## EXERCISE INSTRUCTIONS
Swap each "computer-use agent" in the listing below for "desktop assistant", and reproduce every other line unchanged.

==== RECORDS SHOWN ====

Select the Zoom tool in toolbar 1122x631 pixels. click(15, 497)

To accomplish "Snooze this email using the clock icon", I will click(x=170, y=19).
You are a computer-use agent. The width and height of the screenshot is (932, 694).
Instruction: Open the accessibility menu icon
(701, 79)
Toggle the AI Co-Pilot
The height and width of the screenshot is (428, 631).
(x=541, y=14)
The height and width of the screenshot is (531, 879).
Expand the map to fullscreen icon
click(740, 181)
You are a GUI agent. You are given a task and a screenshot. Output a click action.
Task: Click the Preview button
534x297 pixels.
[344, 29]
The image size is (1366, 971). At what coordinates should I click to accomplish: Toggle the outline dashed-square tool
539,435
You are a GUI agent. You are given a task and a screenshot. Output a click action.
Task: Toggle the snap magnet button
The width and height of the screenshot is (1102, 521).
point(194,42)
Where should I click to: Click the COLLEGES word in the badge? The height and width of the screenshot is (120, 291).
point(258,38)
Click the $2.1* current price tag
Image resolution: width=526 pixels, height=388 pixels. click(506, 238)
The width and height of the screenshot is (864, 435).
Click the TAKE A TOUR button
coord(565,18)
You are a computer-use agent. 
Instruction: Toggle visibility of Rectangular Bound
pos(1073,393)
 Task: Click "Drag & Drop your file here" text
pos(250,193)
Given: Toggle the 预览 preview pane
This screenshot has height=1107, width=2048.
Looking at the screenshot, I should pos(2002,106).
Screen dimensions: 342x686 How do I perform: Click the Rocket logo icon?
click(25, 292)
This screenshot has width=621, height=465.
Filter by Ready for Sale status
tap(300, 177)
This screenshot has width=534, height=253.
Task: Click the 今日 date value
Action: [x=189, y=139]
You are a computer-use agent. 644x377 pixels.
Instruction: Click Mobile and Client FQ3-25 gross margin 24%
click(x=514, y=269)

====

## SOLUTION FOR THIS TASK
Select the Zoom tool in toolbar 1122x631 pixels. click(15, 497)

To accomplish "Snooze this email using the clock icon", I will click(x=170, y=19).
You are a desktop assistant. The width and height of the screenshot is (932, 694).
Instruction: Open the accessibility menu icon
(701, 79)
Toggle the AI Co-Pilot
The height and width of the screenshot is (428, 631).
(x=541, y=14)
The height and width of the screenshot is (531, 879).
Expand the map to fullscreen icon
click(740, 181)
You are a GUI agent. You are given a task and a screenshot. Output a click action.
Task: Click the Preview button
534x297 pixels.
[344, 29]
The image size is (1366, 971). At what coordinates should I click to accomplish: Toggle the outline dashed-square tool
539,435
You are a GUI agent. You are given a task and a screenshot. Output a click action.
Task: Toggle the snap magnet button
The width and height of the screenshot is (1102, 521).
point(194,42)
Where should I click to: Click the COLLEGES word in the badge? The height and width of the screenshot is (120, 291).
point(258,38)
Click the $2.1* current price tag
Image resolution: width=526 pixels, height=388 pixels. click(506, 238)
The width and height of the screenshot is (864, 435).
Click the TAKE A TOUR button
coord(565,18)
You are a desktop assistant. 
Instruction: Toggle visibility of Rectangular Bound
pos(1073,393)
 Task: Click "Drag & Drop your file here" text
pos(250,193)
Given: Toggle the 预览 preview pane
This screenshot has height=1107, width=2048.
Looking at the screenshot, I should pos(2002,106).
Screen dimensions: 342x686 How do I perform: Click the Rocket logo icon?
click(25, 292)
This screenshot has width=621, height=465.
Filter by Ready for Sale status
tap(300, 177)
This screenshot has width=534, height=253.
Task: Click the 今日 date value
Action: [x=189, y=139]
You are a desktop assistant. 644x377 pixels.
Instruction: Click Mobile and Client FQ3-25 gross margin 24%
click(x=514, y=269)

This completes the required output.